The expansion was rapid. Total assets of large finance companies rose from less than $2 billion in 1998 to a peak of $9 billion in 2007. Many over-extended themselves. When Capital and Merchant Finance collapsed in 2007, it had a debt-equity ratio of 17.7. At that time, the industry considered the “safe” figure to be six. SCF was part of the explosion of riskier investments, unbridled credit expansion and insatiable demands for investor returns. In 2000, the company had $400 million in assets, but nine years later this had multiplied by 450 percent.

 

The edifice began to unravel in 2006 with three firms active in the financing of used cars—National Finance, Provincial Finance and Western Bay—forced into receivership. As New Zealand entered recession in 2007, four more were placed in receivership.
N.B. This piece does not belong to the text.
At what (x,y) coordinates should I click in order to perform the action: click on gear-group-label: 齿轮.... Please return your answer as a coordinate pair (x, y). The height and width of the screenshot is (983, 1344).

By the end of that year, the situation had deteriorated with 20 percent of total finance company deposits at risk. With the onset of the global financial crisis in 2008, the number of failed finance companies sharply rose to 48, with over $6 billion in depositors’ funds at risk and many other companies facing substantial liquidity problems.

 

For all the claims about an economic recovery, the SCF failure shows that the deck of cards is continuing to tumble. Meanwhile, attacks on jobs, wages and living standards are being ratcheted up to pay for the crisis and bailouts. Prime Minister Key and Finance Minister English stressed last week that teachers and hospital workers who are involved in industrial action over contract disputes will be expected to settle for paltry pay increases this year. Attacking a recent vote by teachers to strike for a day on September 15, Wellington’s Dominion Post intoned in a recent editorial that the teachers needed to appreciate that the “cupboard is bare”.